Performance regression in GPIOLIB with SRCU when using the user-space ABI in a wrong way

Bartosz Golaszewski <brgl@xxxxxxxx> · Mon, 6 May 2024 14:32:57 +0200

Hi Paul et al,

I have recently received two independent reports of a performance
regression in the GPIO character device. In both cases it was bisected
to commit 1f2bcb8c8ccd ("gpio: protect the descriptor label with
SRCU"). I assume it's caused by the wait imposed by synchronize_srcu()
in desc_set_label().

In both cases the drop in performance is caused by the fact that the
user-space code in question does something like this (treat it as
pseudocode as in both cases users were using libgpiod v1.6.x but the
result with libgpiod v2 would be the same):

    for (;;) {
        req = gpiod_chip_request_lines(chip, ...);
        gpiod_line_request_get/set_value(req, ...);
        gpiod_line_request_release(req);
    }

This pattern can be seen in code that implements some bitbanging
protocols etc. from user-space - programs that call request/release in
quick succession can indeed see a slow-down now with SRCU.

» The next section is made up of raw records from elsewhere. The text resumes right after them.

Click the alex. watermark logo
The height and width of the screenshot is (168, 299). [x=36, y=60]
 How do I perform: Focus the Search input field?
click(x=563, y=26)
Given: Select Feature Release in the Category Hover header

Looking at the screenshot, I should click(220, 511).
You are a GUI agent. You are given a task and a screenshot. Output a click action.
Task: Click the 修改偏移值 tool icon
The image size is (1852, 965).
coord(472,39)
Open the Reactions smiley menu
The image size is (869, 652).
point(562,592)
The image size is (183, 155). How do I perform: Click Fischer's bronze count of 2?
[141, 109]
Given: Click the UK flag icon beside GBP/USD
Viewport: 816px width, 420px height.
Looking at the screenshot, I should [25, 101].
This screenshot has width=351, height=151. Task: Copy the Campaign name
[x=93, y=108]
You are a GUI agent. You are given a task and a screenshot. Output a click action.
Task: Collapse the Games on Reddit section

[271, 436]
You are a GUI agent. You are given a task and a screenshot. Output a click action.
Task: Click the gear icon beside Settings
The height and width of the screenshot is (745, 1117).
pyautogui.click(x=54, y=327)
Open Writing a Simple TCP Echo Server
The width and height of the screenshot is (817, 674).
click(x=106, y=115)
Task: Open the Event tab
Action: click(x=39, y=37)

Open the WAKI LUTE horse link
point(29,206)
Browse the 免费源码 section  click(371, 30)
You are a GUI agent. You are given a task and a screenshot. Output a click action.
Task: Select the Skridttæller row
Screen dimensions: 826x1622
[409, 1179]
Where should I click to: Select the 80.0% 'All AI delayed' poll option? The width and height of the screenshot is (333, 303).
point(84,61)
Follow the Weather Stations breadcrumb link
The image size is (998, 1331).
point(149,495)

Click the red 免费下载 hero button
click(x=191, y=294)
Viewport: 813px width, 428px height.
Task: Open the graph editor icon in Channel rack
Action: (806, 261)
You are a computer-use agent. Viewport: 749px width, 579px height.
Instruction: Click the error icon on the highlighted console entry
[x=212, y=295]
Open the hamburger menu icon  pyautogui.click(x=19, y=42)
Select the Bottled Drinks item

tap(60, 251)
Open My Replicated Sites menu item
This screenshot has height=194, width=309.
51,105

Please note that this is almost certainly wrong: in general the user
process should request the GPIO, keep it requested and then perform
any accesses as required. What this code does, would be analogous to
the following code in the kernel:

    for (;;) {
        desc = gpiod_get(dev, "foo", ...);
        gpiod_set_value(desc, ...);
        gpiod_put(desc);
    }

Of course what drivers actually do is: call gpiod_get() once in
probe() and free the descriptor with gpiod_put() in remove() and
user-space should follow the same pattern.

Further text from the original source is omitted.